4. O QUE DEVERIA SER FEITO DE FORMA DIFERENTE

a) Recomendações com Caráter Orientador, Não Normativo

A redação deveria ser cuidadosamente revista para retirar comandos imperativos e reforçar o caráter colaborativo. As recomendações devem “sugerir”, “incentivar” e “orientar”, e não “determinar”.

b) Foco em Capacitação Conjunta

Em vez de padronizar exigências operacionais por meio de fiscalização, a Recomendação seria mais eficaz se privilegiasse políticas de formação conjunta entre MP e Conselhos Tutelares, com metas pactuadas, como indica a doutrina do Sistema de Garantia de Direitos (SGD).

c) Participação Democrática na Elaboração das Normas

É notório que o documento foi elaborado sem consulta pública direta aos Conselhos Tutelares ou entidades da sociedade civil. A democratização das decisões, inclusive com consulta ao CONANDA e fóruns regionais, fortaleceria a legitimidade da Recomendação.


5. JUSTIFICATIVA PARA O TOM PEDAGÓGICO

Apesar das fragilidades, a Recomendação nº 119/2025 cumpre um papel pedagógico relevante. Diante dos constantes abusos cometidos por membros do MP contra Conselheiros Tutelares — como exigências descabidas, criminalização de decisões autônomas e requisições abusivas — o documento atua como freio corretivo. Há farta documentação de práticas coercitivas que incluem, por exemplo, a tentativa de imposição de plantões compulsórios ou exigência de transporte forçado de adolescentes, em total desvio de função.

🟡 Tom pedagógico necessário: neste contexto, ainda que reafirme o óbvio jurídico, a Recomendação serve como proteção institucional ao Conselho Tutelar contra ingerências indevidas.


6. CONSIDERAÇÕES FINAIS

A Recomendação nº 119/2025 representa um avanço no reconhecimento da importância do Conselho Tutelar dentro do Sistema de Garantia de Direitos, mas incorre em ambiguidades normativas e possíveis extrapolações de competência. A aplicação desse instrumento deve se pautar por diálogo federativo, respeito à autonomia municipal e valorização do caráter autônomo e protetivo do Conselho.

Recomenda-se a reedição do documento com linguagem mais técnica, participativa e sintonizada com o papel constitucional do MP e com os preceitos do ECA.


7. REFERÊNCIAS

  • Constituição Federal de 1988

  • Estatuto da Criança e do Adolescente (Lei nº 8.069/1990)
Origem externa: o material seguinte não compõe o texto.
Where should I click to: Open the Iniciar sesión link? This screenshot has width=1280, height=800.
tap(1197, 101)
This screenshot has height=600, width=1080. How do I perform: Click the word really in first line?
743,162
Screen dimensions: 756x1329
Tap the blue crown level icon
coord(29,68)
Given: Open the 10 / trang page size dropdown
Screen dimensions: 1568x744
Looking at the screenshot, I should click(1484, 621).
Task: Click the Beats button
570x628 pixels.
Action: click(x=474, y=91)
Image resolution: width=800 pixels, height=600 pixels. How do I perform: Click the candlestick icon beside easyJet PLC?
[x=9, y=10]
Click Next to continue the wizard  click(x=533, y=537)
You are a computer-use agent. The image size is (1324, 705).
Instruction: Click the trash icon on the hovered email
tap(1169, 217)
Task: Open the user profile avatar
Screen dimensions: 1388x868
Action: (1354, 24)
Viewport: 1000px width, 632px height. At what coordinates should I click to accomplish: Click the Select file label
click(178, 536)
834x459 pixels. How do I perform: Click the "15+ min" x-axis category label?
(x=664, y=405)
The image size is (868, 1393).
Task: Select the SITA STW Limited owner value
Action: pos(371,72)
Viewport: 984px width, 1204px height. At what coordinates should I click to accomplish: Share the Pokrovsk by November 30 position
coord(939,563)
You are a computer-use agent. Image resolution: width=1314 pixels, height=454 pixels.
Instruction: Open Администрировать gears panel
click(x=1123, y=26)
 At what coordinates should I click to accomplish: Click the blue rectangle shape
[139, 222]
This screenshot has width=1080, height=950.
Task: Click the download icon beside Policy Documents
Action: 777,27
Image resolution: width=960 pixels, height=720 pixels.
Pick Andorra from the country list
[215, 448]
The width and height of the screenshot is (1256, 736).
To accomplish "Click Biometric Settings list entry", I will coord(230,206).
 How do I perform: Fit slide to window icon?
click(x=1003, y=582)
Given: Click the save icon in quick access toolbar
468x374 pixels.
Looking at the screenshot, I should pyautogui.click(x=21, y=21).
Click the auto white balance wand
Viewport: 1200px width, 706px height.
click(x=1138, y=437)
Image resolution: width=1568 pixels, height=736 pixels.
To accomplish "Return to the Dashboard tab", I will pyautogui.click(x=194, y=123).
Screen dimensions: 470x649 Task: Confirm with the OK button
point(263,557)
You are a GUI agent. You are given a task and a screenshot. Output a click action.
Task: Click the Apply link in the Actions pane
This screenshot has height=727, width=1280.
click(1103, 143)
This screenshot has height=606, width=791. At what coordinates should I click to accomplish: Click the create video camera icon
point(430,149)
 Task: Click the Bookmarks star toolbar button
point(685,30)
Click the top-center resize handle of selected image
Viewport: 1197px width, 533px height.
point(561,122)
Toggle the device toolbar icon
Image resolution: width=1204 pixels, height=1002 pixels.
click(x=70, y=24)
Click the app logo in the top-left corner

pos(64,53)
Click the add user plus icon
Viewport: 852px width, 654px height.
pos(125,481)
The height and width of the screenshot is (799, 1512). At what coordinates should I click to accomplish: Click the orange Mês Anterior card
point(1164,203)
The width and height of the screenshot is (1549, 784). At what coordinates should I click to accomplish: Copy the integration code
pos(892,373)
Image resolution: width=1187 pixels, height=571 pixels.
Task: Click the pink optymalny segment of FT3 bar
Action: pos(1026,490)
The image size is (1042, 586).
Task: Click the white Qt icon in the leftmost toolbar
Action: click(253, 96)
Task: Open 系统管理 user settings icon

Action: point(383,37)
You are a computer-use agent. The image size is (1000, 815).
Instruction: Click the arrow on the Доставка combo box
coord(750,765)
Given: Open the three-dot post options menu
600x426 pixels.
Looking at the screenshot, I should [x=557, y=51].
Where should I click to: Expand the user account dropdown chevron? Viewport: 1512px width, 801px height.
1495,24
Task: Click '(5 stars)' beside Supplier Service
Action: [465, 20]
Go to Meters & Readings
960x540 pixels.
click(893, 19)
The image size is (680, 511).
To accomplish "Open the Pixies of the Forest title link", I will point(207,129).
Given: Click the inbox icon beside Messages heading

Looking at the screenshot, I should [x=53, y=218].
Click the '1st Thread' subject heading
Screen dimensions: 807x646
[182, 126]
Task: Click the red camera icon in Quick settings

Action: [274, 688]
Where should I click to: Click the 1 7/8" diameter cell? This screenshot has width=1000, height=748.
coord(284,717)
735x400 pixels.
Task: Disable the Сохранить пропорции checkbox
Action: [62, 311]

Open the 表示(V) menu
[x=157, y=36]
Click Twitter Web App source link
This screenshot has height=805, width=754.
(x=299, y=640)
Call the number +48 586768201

  • Resolução nº 231/2022 do CONANDA

  • RE 570.177/RS (STF) – Relator Min. Gilmar Mendes

  • Resolução CNMP nº 174/2017

  • CANO, Iara. Conselho Tutelar: fundamentos jurídicos e práticos. São Paulo: Saraiva, 2020.

  • MORAES, Alexandre de. Direito Constitucional. São Paulo: Atlas, 2023.

  • SILVA, José Afonso da. Curso de Direito Constitucional Positivo. 42ª ed., São Paulo: Malheiros, 2019.


* Reverendo Luciano Campelo é clérigo anglicano, frade franciscano, Conselheiro Tutelar e ativista social militante dos direitos humanos com enfoque especial na defesa dos direitos das crianças e adolescentes.